Published on 23rd Aug 2020
10 min read
A common strategy to make any system super-performant is Caching. Almost all software products, operating at scale, have multiple layers of caches in their architectures. Caching, when done right, does wonder to the response time and is one of the main reasons why products work so well at a massive scale. Cache engines are limited by the amount of memory available and hence once it gets full the engine has to decide which item should be evicted and that is where an eviction algorithm, like LFU and LRU. kicks in.

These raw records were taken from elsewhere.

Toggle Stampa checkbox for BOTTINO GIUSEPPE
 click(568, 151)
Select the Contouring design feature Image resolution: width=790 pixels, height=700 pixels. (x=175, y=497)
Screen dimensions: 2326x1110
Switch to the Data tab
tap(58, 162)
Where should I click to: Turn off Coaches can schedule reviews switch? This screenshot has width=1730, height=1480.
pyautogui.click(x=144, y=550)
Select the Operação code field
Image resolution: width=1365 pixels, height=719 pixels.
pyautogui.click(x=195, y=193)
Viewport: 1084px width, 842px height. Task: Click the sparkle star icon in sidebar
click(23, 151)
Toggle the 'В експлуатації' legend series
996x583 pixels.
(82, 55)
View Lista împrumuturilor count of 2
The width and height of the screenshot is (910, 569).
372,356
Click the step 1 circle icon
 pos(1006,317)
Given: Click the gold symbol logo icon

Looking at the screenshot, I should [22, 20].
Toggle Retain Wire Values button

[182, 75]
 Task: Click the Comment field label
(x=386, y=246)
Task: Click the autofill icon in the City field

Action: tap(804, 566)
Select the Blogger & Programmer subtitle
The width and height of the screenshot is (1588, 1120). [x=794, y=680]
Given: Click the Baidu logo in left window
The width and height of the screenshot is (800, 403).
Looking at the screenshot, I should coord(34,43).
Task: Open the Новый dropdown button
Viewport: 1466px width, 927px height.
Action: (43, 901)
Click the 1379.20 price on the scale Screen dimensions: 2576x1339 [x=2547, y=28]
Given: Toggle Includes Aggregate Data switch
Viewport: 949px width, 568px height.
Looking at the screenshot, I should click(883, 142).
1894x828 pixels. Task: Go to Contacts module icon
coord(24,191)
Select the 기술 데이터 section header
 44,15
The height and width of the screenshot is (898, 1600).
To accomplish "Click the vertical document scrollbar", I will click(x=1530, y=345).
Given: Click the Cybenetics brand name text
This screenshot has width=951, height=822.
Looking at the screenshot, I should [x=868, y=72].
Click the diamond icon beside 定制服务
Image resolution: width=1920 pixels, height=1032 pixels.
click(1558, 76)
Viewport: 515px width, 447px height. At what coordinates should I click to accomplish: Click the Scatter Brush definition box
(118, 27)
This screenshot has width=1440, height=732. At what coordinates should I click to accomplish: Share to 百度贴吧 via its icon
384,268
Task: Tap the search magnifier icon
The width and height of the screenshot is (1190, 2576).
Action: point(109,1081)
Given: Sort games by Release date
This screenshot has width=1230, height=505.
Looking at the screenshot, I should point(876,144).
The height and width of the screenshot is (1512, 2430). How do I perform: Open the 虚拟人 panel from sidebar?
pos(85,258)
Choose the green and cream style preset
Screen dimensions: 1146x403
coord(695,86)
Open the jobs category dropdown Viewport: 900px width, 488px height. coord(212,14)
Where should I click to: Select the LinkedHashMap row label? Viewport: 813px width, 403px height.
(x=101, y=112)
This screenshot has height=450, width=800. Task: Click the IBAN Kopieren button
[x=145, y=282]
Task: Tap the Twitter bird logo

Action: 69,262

LRU (Least Recently Used) cache eviction strategy is one of the most popular strategies out there. LFU (Least Frequently Used) strategy fares well in some use cases but a concern with its most popular implementation, where it uses a min-heap, is that it provides a running time complexity of
O(log n) for all the three operations - insert, update and delete; because of which, more often than not, it is replaced with a sub-optimal yet extremely fast
O(1) LRU eviction scheme.
In this essay, we take a look at Constant Time LFU implementation based on the paper An O(1) algorithm for implementing the LFU cache eviction scheme by Prof. Ketan Shah, Anirban Mitra and Dhruv Matani, where instead of using a min-heap, it uses a combination of doubly-linked lists and hash table to gain a running time complexity of
O(1) for all the three core operations.
LFU, very commonly, is implemented using a min-heap which is organized as per the frequency of access of each element. Each element of this heap holds a pair - cached value and the access frequency; and is structured in order of this frequency such that the cached value with the minimum access frequency sits at the top, making it quick to identify the element to be evicted.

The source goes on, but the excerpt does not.